When the television show "Unsolved Mysteries" featured a piece on Poulson, they asked for viewers to call in with any information regarding his whereabouts, as was customary on the show. Ironically, the phone systems that fielded calls for Unsolved Mysteries 1-800 lines crashed. No one was ever officially accused of tampering in that instance. But no one is actually in doubt about the root cause.

Kevin Poulson now writes for Wired magazine.

NASA

NASA Grounded By A Kid

In 1999 Jonathon James hacked NASA and downloaded some files that pertained to the ecological control of the International Space Station. He never indicated any intent to cause mayhem, yet he was eventually arrested when caught, making him the first juvenile to ever be convicted and jailed for hacking in the U.S.

The incredible part of this case is that James was only 16 years old when he managed to hack into NASA's computers; a feat that many could not pull off. Interestingly, James, aka c0mrade, claims that he had tried to contact the network administrators to inform them of their vulnerability but no one ever responded. More than that, James actually told the admins how to fix the issues and they never did.

I would suspect that at least one person was fired.

In an interview some years later, James stated that if he were trying to be malicious he never would have been caught. I'm inclined to believe him.

Solo's search for E.T.

“Your security system is crap. I am Solo. I will continue to disrupt at the highest levels.”
That taunt issued by Gary McKinnon to the U.S. military between 2001 and 2002 is brash and arrogant. But how is a guy supposed to feel when he is able to gain access to almost 100 military and NASA servers within the span of a year?

The juicy part of his actions came in the form of information that the general public is meant not to be privy to.
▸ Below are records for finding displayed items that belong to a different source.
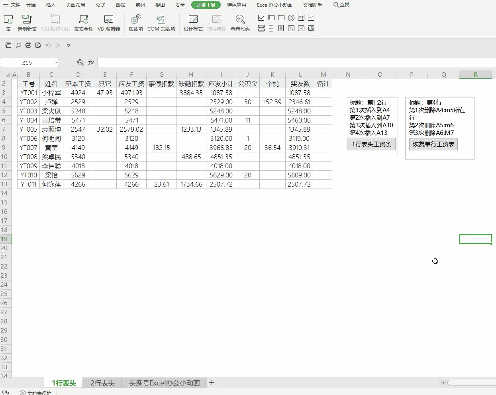Open 加载项 add-ins
Viewport: 496px width, 395px height.
tap(135, 23)
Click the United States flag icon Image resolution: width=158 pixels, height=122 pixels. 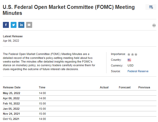click(129, 60)
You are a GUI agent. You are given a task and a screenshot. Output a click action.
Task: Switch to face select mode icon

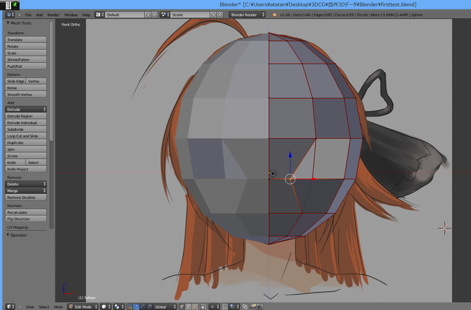coord(195,307)
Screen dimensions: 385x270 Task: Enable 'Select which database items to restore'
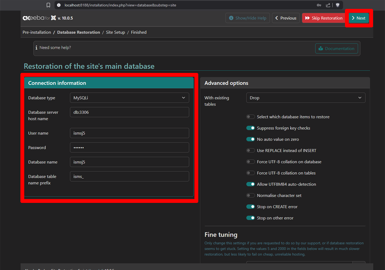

In 2006 McKinnon told Wired magazine that while hacking the military he purposefully searched for information regarding UFOs. He claimed that he found a department server at Johnson Space Center which held massive amounts of high-res satellite images that had been airbrushed to remove the evidence of UFOs in the pictures. Of course, none of the pictures were able to download over his dial-up connection, but he remains steadfast in his claims.

Do Not Threaten An Enemy Without A Face

The hacktivist group Anonymous has become synonymous with hacking. In 2010 they managed what many consider to be their most righteous hack when they directly caused the resignation of the chief executive of a U.S. security firm that was helping the government track down cyberactivists.

Aaron Barr, who headed HBGary Federal, had boasted to the Financial Times that he would reveal the names of some of Anonymous's leaders. That didn't sit well with the Anonymous community. The group responded by hacking into HBGary's computer system through its public website, accessing 71,000 private emails. They then made the files easy to search and read, for anyone with a computer and internet access.

The emails revealed that HBGary was comfortable employing dirty tricks to preserve its image including blackmailing Glenn Greenwald, Salon journalist and supporter of WikiLeaks.

On Feb. 28, 2011 Barr was forced to resign.

Hm...

A group of hackers took down a powerful employee of a multinational company, effectively ruining his professional life? That seems... familiar.